In the present study, 74 (28%) patients were underwent kidney biopsy which is greater than most studies.^9,11,13 Glomerular lesions constituted 43.2% in this study. Even tubular and vascular lesions were substantially more than other studies.^8,11 Our cohort showed an increased proportion of histological diagnosis of FSGS (NOS) type, which has been hypothesized to represent a partially treated or attenuated form of HIVAN. Similarly, the increase in the trend for tubulointerstitial lesions in HIV patients in this study may be attributed to the use of tenofovir or cotrimoxazole or immune reconstitution inflammatory syndrome (IRIS).²² A high incidence of interstitial nephritis (48%) was also reported in a multicentric study from Paris.²³

HIV-associated thrombotic microangiopathy (TMA) has been reported in 9.4% of our biopsy cohort, which is not evident in any other studies. To our surprise, patients with histological evidence of TMA (57%), CTIN (50%), ATIN (54.5%), diabetic nephropathy (30%), and FSGS (20%) had no clinical symptoms (asymptomatic urine abnormalities). They were identified on routine screening. Hence, following the advent of the HAART era, routine screening is necessary to identify kidney diseases promptly.

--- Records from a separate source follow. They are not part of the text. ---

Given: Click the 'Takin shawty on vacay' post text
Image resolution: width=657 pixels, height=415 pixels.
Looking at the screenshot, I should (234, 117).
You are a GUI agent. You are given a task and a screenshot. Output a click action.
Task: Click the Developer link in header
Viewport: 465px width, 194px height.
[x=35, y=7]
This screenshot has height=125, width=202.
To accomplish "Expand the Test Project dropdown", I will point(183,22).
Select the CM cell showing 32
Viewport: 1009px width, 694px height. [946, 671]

As patients with HIV live longer, they are at more risk of chronic diseases like diabetes and hypertension, which likely increase the prevalence of CKD. Measurement of proteinuria and early nephrology referral has been shown to improve outcomes in patients with CKD. Hence, the importance of routine screening in HIV patients is once again emphasized.

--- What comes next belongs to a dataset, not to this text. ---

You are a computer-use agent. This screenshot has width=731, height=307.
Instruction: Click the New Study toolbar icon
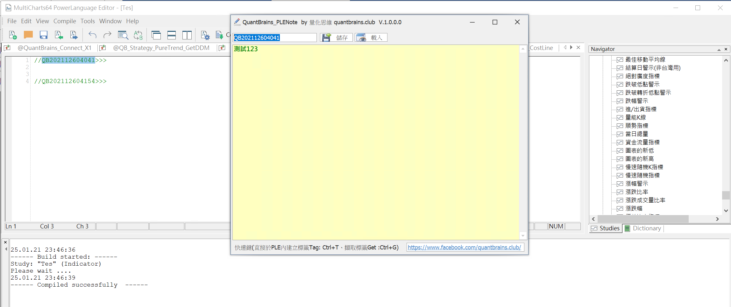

Overt kidney failure due to TDF is rare (0.3%).²⁴ Characteristic tenofovir-induced intracytoplasmic inclusions in proximal tubular cells are rare and were not seen in any of our patients, though the majority were on a tenofovir-based regimen.

This study has done a screening of 1600 patients and included the maximum number of histology reports, to provide a bird’s eye view of the kidney diseases in HIV patients on HAART. This study suggests that incorporating screening for kidney disease and diabetes in all HIV patients in the ART clinic is of urgent need. This will not only enable early detection, treatment, and monitoring of HIV patients for such complications and improve the quality of life but also by reducing the need for kidney replacement therapy, it will decrease the financial and economic burden of the country.

The limitations of the study were electron microscopy and immunohistochemistry could not be carried out on all samples, which might have detected more cases of immune complex diseases. APOL1 genotyping was not determined. There was a short median follow-up duration of our subgroup of patients.

Asymptomatic HIV-infected patients have a significant burden of kidney diseases. HIV is a high-risk group; hence, routine screening with proteinuria and GFR is mandatory. Renal biopsy is crucial for correct diagnosis and management of HIV-related kidney disease. Age, diabetes, and viral load of more than 1000 copies/mL are independent predictors of kidney diseases in HIV. The best strategy to combat this is frequent screening, early initiation of HAART, and strict control of hypertension and diabetes.